## What the exercise asks
Output, word for word, each line from the one with "Image resolution: width=868" through the end of the listing below, excluding every picture.

## Data records
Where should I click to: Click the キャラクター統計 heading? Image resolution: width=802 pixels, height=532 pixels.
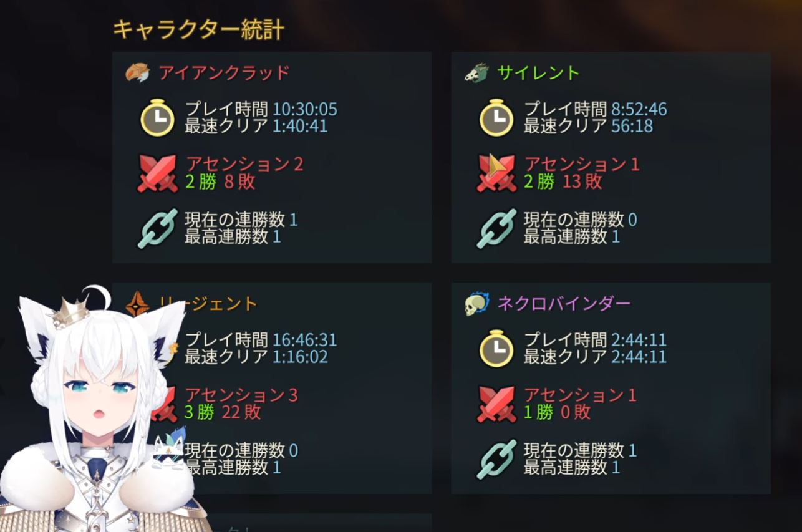198,29
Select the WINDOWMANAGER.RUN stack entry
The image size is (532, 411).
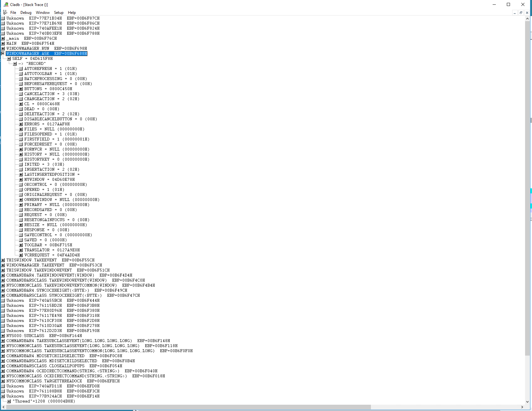click(28, 49)

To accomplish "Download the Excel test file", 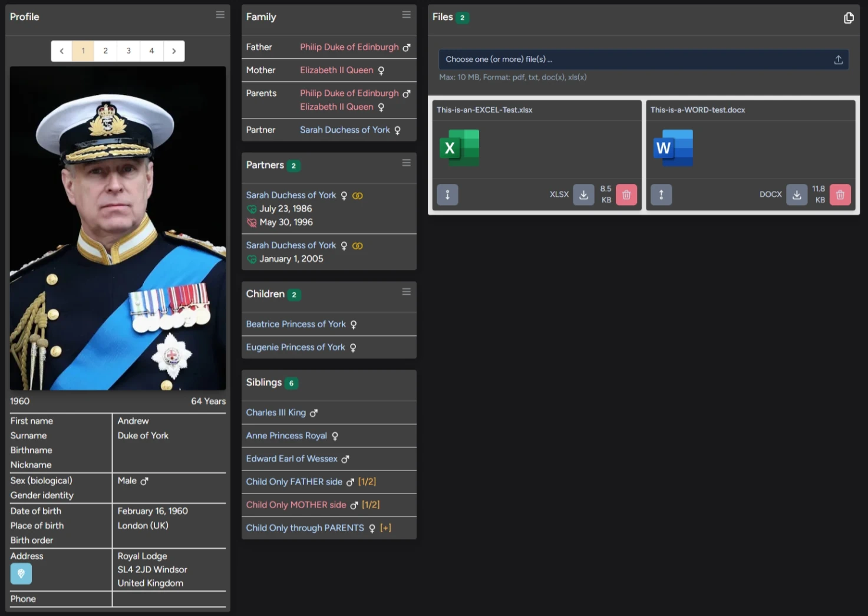I will [583, 195].
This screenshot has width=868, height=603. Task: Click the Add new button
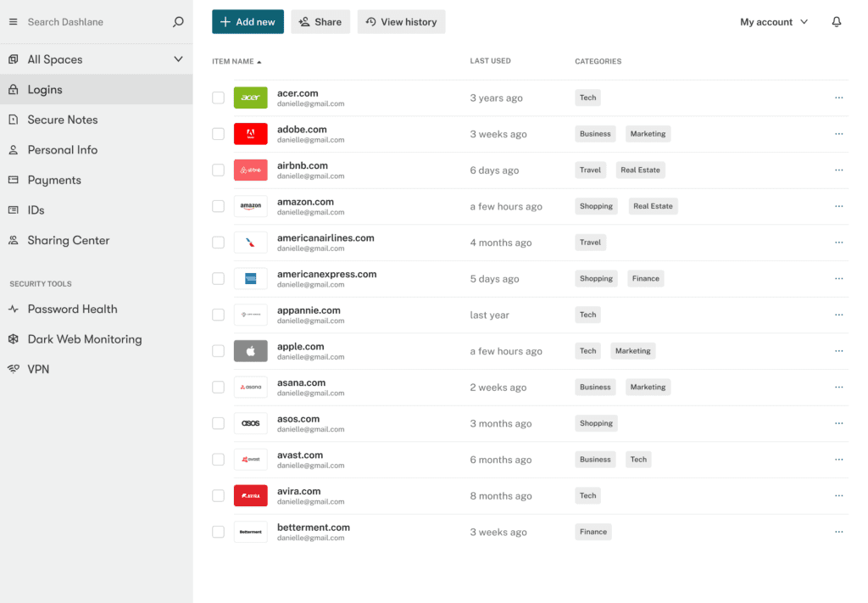click(248, 21)
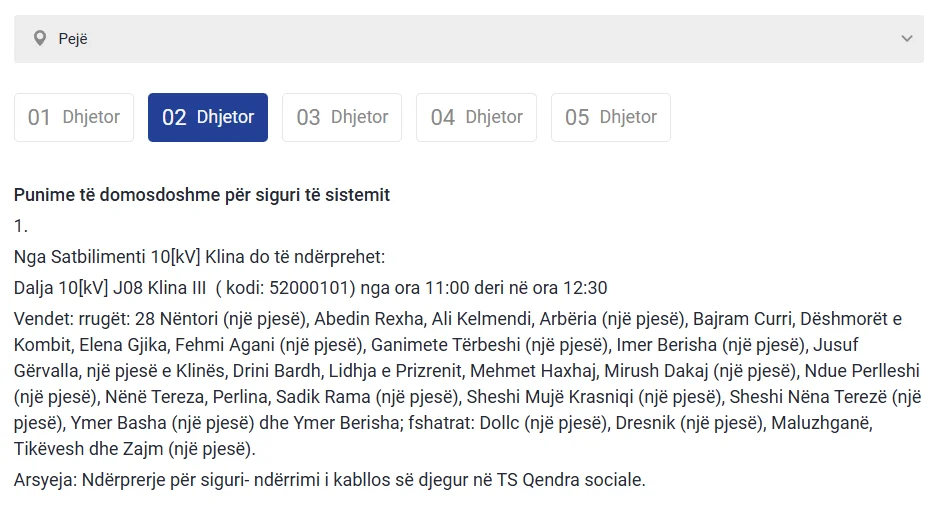Switch to the 01 Dhjetor tab

[74, 117]
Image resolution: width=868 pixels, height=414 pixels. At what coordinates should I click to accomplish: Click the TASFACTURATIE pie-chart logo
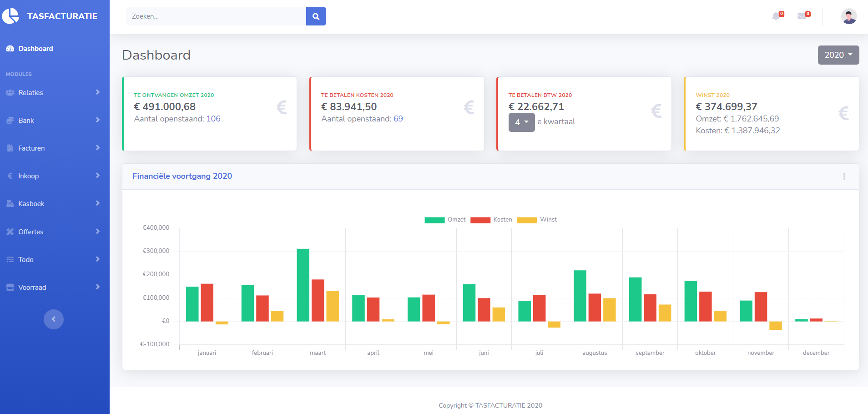(10, 16)

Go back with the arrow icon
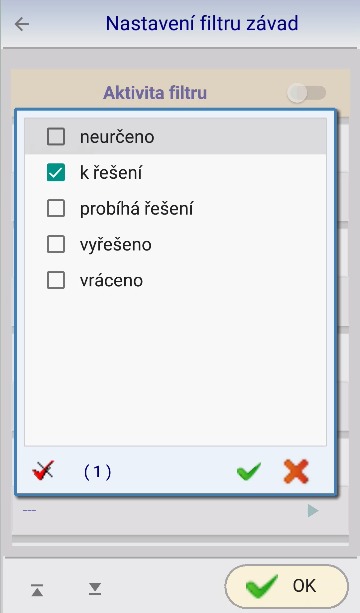point(22,24)
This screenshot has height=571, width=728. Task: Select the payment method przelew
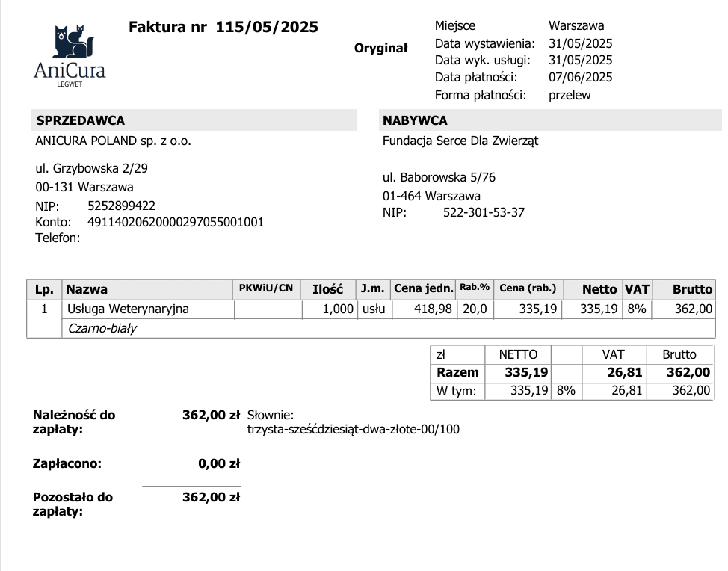570,95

## Solution for this task
Image resolution: width=868 pixels, height=414 pixels. At what coordinates should I click to accomplish: Click the TASFACTURATIE pie-chart logo
(10, 16)

Go back with the arrow icon
point(22,24)
This screenshot has height=571, width=728. Task: Select the payment method przelew
570,95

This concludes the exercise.